## [Document segment]
I’m not sure what she means by “ground chili pepper”. In my cooking vocabulary, there are chile peppers, which come in a variety of levels of spiciness and are available both fresh and dried, and there’s chili powder, which is a blend of ground chiles and spices. My best guess for “ground chili pepper” is cayenne. (Here endeth the detail-freak digression for the evening. *grin*)

On a more serious note, you may wish to avoid papaya if you’re concerned about GMOs and contamination.

From a post on Raw Freedom Community.

Spicy Peanut Coconut Noodle
By Sarma Melngailis
Posted on GreenChefs here [RRN note: link seems to be broken/domain has been nabbed by a squatter]

Peanuts are technically a legume, although you wouldn’t necessarily think so considering someone misleadingly named them “peanuts.” Make sure you get really fresh, organically grown peanuts. Some debate persists about peanuts having toxicity, but it seems this may be from peanuts that are too old; at any rate, most toxins and other undesirables are washed away in the soaking process. However, if you don’t feel comfortable eating peanuts, try this with cashews.

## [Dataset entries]
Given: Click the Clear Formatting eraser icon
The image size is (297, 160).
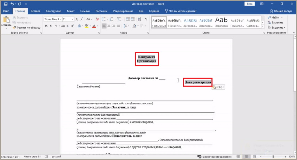Looking at the screenshot, I should click(97, 19).
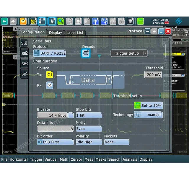Open the Polarity Idle High dropdown

click(89, 142)
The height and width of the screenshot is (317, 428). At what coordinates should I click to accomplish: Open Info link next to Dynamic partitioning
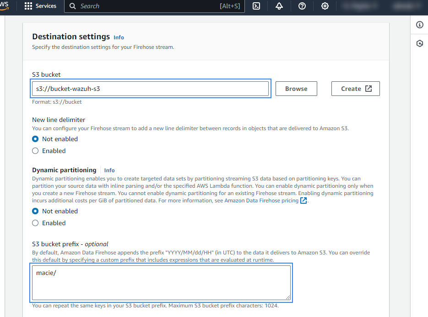point(109,170)
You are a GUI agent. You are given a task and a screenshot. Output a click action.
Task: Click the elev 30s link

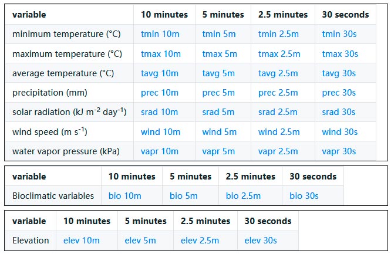(x=261, y=241)
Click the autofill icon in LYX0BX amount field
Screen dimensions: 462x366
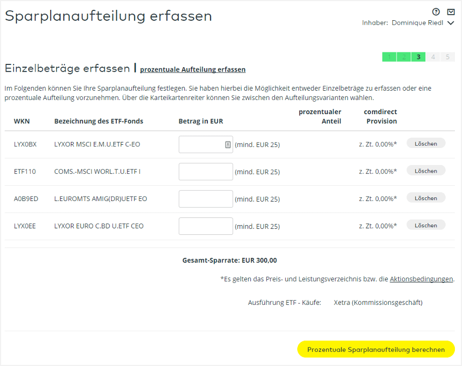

## [Exercise 1]
According to the recipe post, why should the peanuts be fresh, and what makes the soaking step useful? Answer in one to three sentences.
## [Exercise 2]
Carry on writing the recipe post about spicy peanut coconut noodles from the point where it ends.
These entries come from a different source than the recipe post.

## [Result 1]
The worry some people have about peanut toxicity may come from peanuts that are too old, so fresh ones are advised. Soaking helps because it washes away most toxins and other undesirables.

## [Result 2]
“One of our chefs, Amanda, helped us turn this idea into a really great, flavorful dish. The flesh of young Thai coconuts makes perfect noodles — although they are soft, they do not stick together and are as easy or easier to eat then regular starchy noodles.”

Serves 4

For the spiced peanuts:
1 1/2 cups raw peanuts, coarsely chopped and soaked 4 hours or more
1/4 cup raw honey
2 teaspoons ground chili pepper
1/2 teaspoon sea salt

Drain and dry the peanuts and toss them in a medium bowl with the honey, chili pepper, and salt until well coated. Spread them in one layer on a Teflex-lined dehydrator tray and dehydrate at 115F for 1 to 2 days, until crunchy.


For the peanut sauce:
1/2 cup coconut meat
1 cup coconut water
2 cups peanuts, soaked 4 hours or more
1/4 cup nama shoyu
1 cup chopped ginger
1/2 cup galangal
3/4 cup raw almond butter
2 small red chili peppers, seeds optional
1/2 to 1 cup filtered water
3 tablespoons maple syrup
1/2 cup lime juice

In a high-speed blender, blend all the sauce ingredients except the lime juice until smooth. If using right away, add the lime juice and blend further to combine. If not, store the sauce in a covered container in the refrigerator for up to 2 days. Before serving, bring to room temperature and thoroughly stir or blend in the lime juice to thin it out again.


For serving:
2 cups coconut noodles, from about 4 coconuts
1 cup julienned jicama
1 cup julienned green papaya (or green mango)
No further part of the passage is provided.